Il n'en reste pas moins que l'illusion des disques n'est peut-être pas de si bas niveau que nous pourrions le croire. Car cette illusion suppose la participation d'au moins un mécanisme cognitif de haut niveau : attribuer un relief à une forme ombrée en supposant que la lumière émane du hors-champ supérieur. Ainsi, lorsque vous supposez qu'un faisceau lumineux vient éclairer ce bossage par le bas, les cavités qui étaient jusqu'alors concaves se transforment en reliefs convexes !

 

ADDENDUM
Une autre illusion qui travaille le plat et le concave semble quant à elle plus proche des mécanismes de bas niveau. Les
Bandes de Mach, bien que possédant des surfaces de valeur parfaitement homogènes, semblent concaves.
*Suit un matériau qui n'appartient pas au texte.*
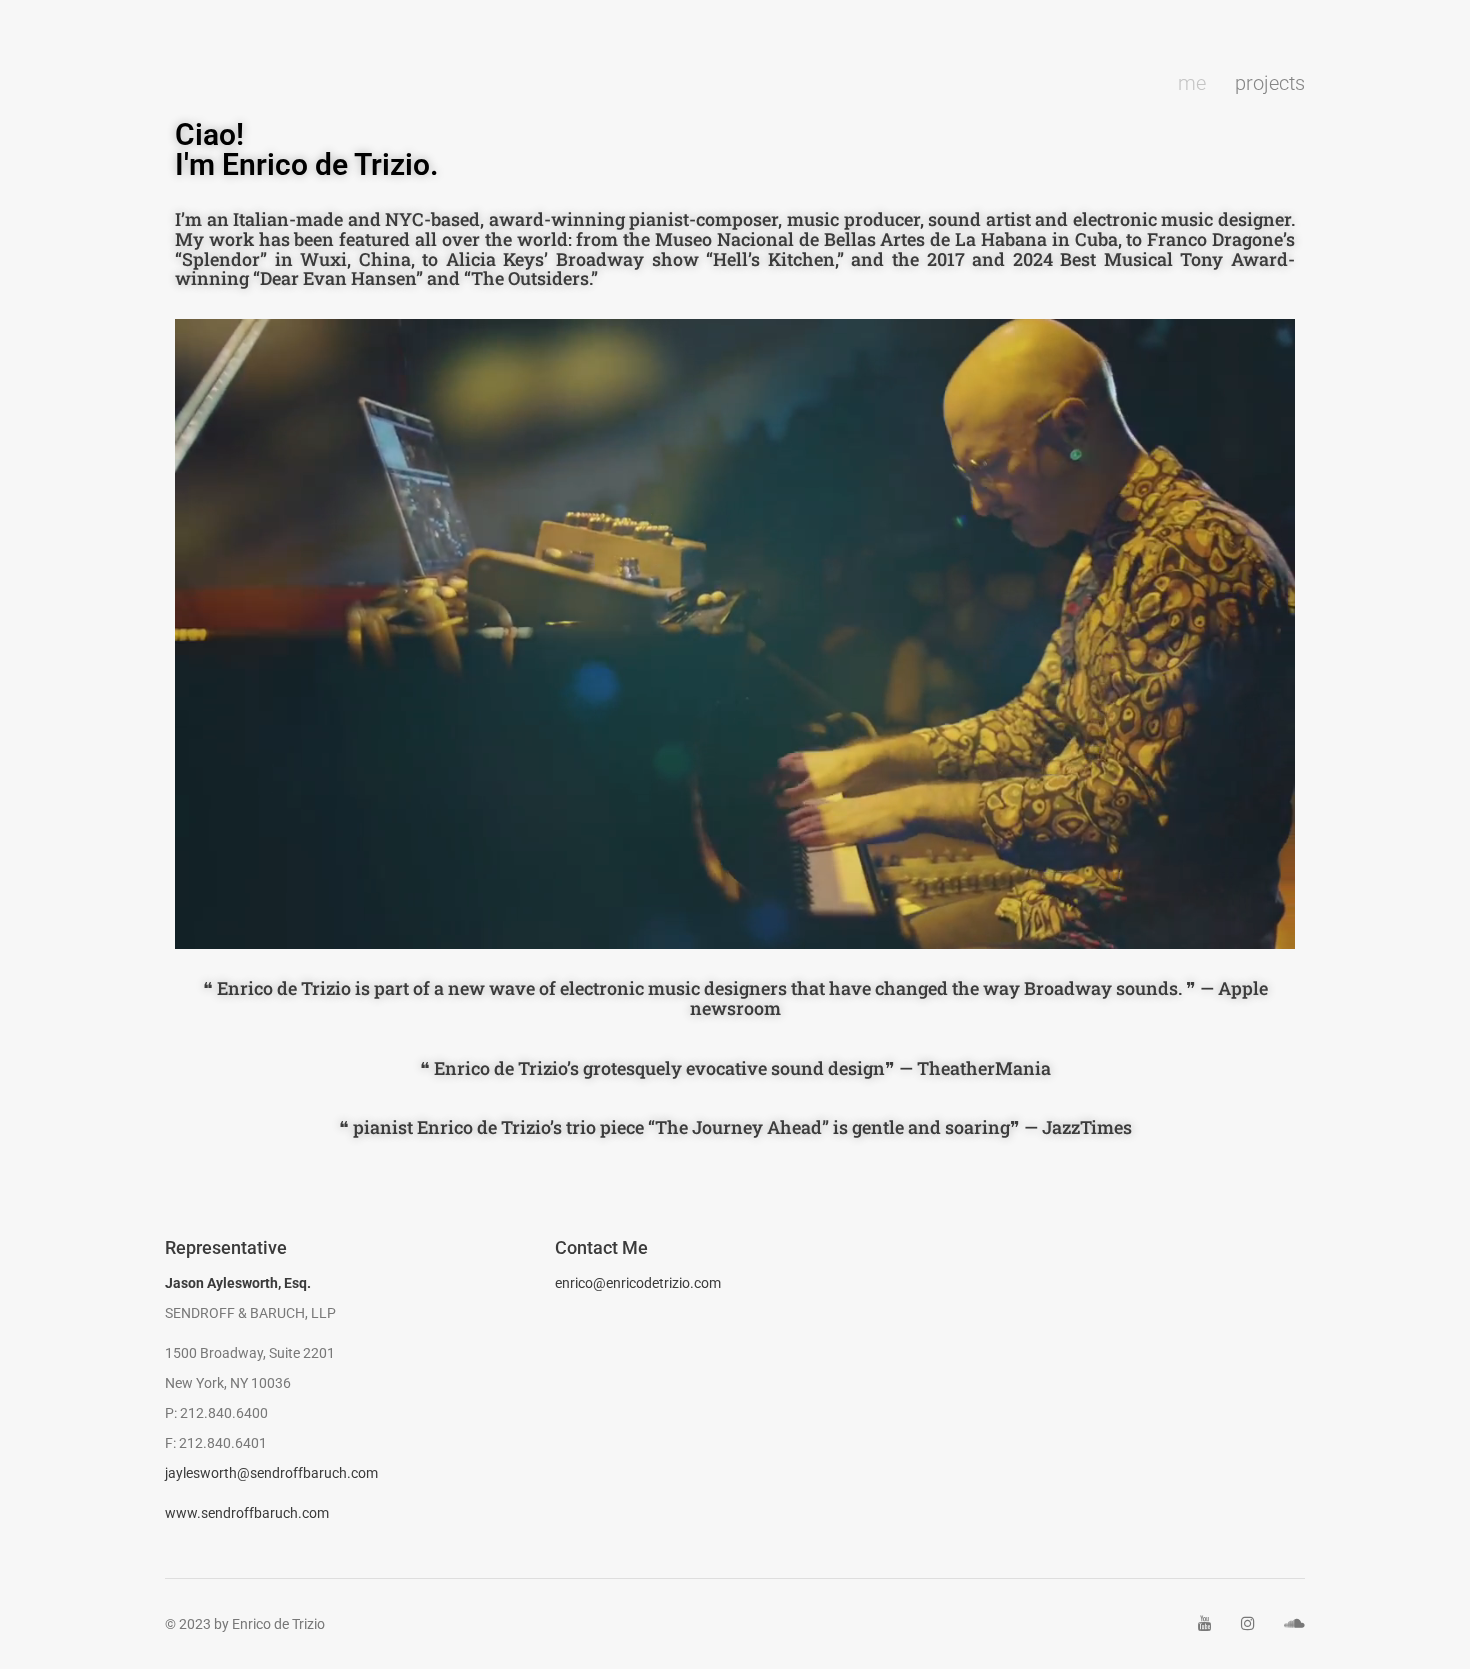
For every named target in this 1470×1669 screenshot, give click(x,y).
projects (1270, 83)
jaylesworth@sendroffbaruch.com (271, 1473)
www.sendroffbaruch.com (247, 1513)
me (1192, 83)
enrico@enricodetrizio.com (638, 1283)
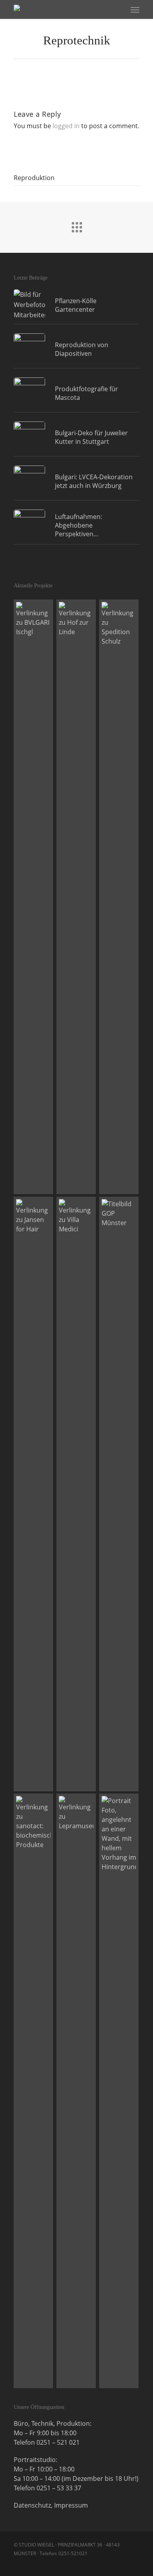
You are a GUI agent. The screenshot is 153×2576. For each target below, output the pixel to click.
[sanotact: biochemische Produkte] (34, 2091)
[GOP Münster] (119, 1494)
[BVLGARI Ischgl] (34, 897)
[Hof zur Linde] (76, 897)
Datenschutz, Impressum (51, 2505)
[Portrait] (119, 2091)
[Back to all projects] (76, 225)
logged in (66, 125)
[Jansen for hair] (34, 1494)
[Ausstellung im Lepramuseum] (76, 2091)
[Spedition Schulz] (119, 897)
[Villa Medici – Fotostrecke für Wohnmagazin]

En cette image, les neurones dont la tâche est de détecter les seuils, trompés par la rupture brutale des valeurs, produisent un "lissage" qui tend à accentuer la valeur réelle des bordures de chaque bande. D'où la concavité dont nous ne pouvons cette fois nous défaire.

 

Illusion des bandes de Mach.

 

Pourtant, une direction lumineuse semble présente. En raison du dégradé des bandes, nous pouvons imaginer que l'éclairage provient de la gauche. Nous retrouvons alors un peu de l'illusion des disques, puisque l'ensemble des ces bandes semble former un arrondi convexe. Phénomène, qui à chaque fois me fait penser au dessin d'une colonne cannelée. Mais, vous aurez beau ici tenter de modifier la direction de l'éclairage, il vous sera impossible de renverser la convexité de l'ensemble ou la concavité des parties. En cette image, comme dans les illusions optico géométriques, vos neurones sont plus forts que vos pensées, en ce que, même conscient du phénomène, vous subissez l'illusion sans arriver à la modifier.